Dans ses premières heures d’emprisonnement, de Guincy avait vidé une à une les bouteilles d’alcool de Petitpont sur la terre battue de la cave. Il s’était bien gardé d’y tremper les lèvres et se consolait du dépit du meunier quand il découvrirait ce désastre. S’il vivait jusque là...
Il avait bien tenté d’estourbir Alcyde quand celui-ci lui avait descendu pitance mais le meunier était plus méfiant que sa hure bonasse le laissait présager. Hector-Maubert en avait été quitte pour un grand revers de poêle sur le nez qui n’avait fait qu’attiser sa haine et sa soif de vengeance.
Et le temps presse et file et court.

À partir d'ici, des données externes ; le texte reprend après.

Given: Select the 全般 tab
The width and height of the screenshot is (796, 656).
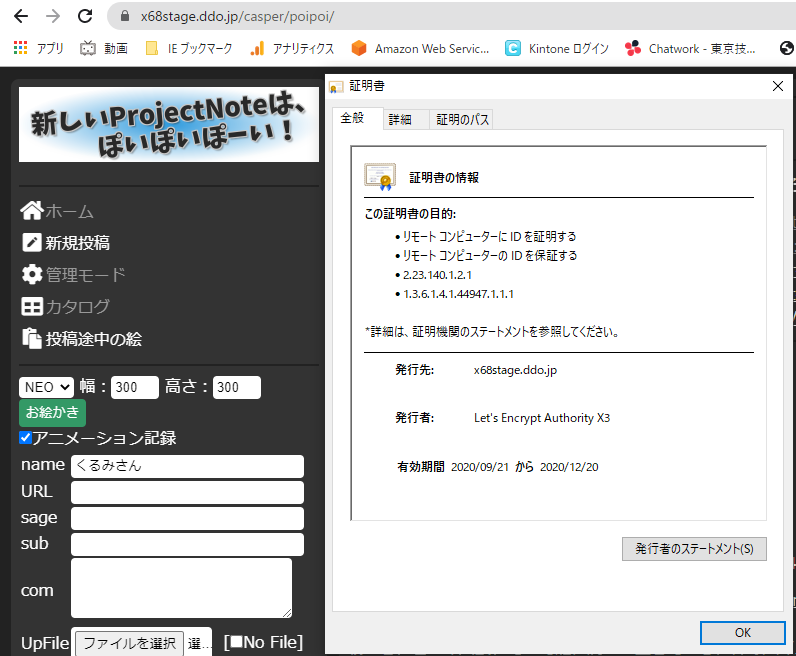Looking at the screenshot, I should click(353, 118).
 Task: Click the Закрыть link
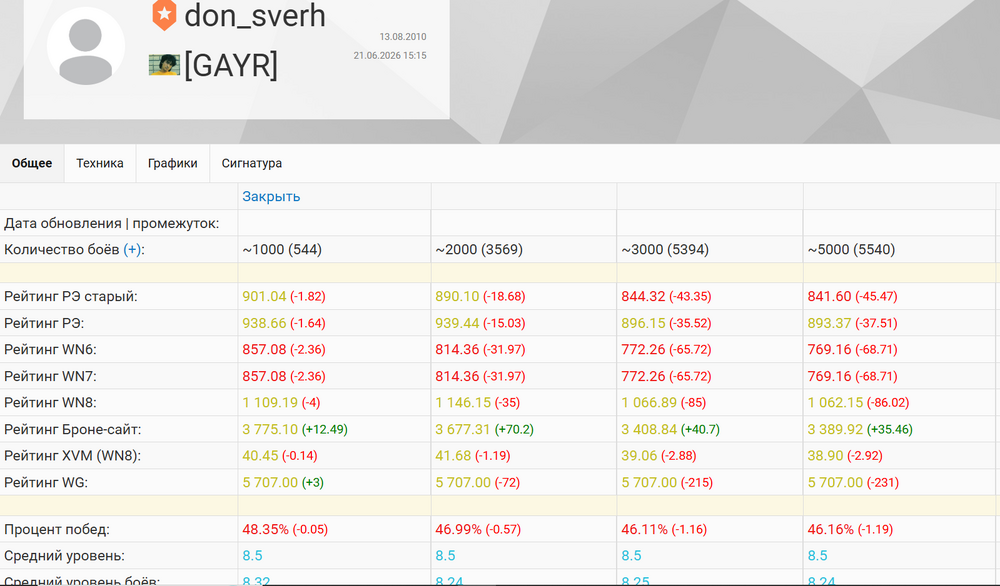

Les lattes du plancher étant disjointes, rien de ce qui s’est dit entre cet imbécile de Petitpont, ces lape-latrine de compagnons et cette scélératesse aux cuisses ouvertes à tous les vents ne lui a échappé. Martingale doit être prévenu dès que possible, mais pour cela il faut sortir d’ici.
Le seul obstacle entre lui et la liberté est ce meuble, un buffet probablement, qui fait poids sur la trappe qui ne possède ni loquet ni serrure. Il suffit donc de déplacer le meuble pour sortir d’ici, et le déplacer discrètement. Hector-Maubert finit de lier ensemble les éléments de sa machine. Un bout de bois, deux cerceaux de tonneaux redressés à la force des poignets et une corde tressée avec la jute des poches de farine devraient suffire à le sortir d’ici. Il monte à l’échelle et écoute ce qui se passe dans la pièce au-dessus. Il entend chantonner le meunier dont le pas lourd va et vient à l’autre bout de la pièce. Ce goret doit être encore au fourneau, mitonnant de quoi se faire péter panse encore et toujours. Patiemment, à l’aide d’un tampon du jute fixé au bout d’une branche flexible, passant entre les lattes du plancher, il oint les pattes du buffet d’une bonne couche de suif trouvé dans un pot sur l’étagère. Puis, avec d’infinies précautions, il glisse les minces lames de fer fabriquées à l’aide des cerceaux de tonneaux entre les planches et, les arc-boutant sur deux forts bouts de bois faisant levier sur les barreaux de l’échelle, il parvient à soulever de deux doigts le lourd buffet d’un côté, puis de l’autre. Cette manœuvre lui permet de badigeonner le dessous des pattes du buffet ainsi que le plancher tout autour d’icelles.
Ainsi, à l’aide de ces lames, il pourra faire glisser aisément le meuble et régler ses comptes avec Petitpont.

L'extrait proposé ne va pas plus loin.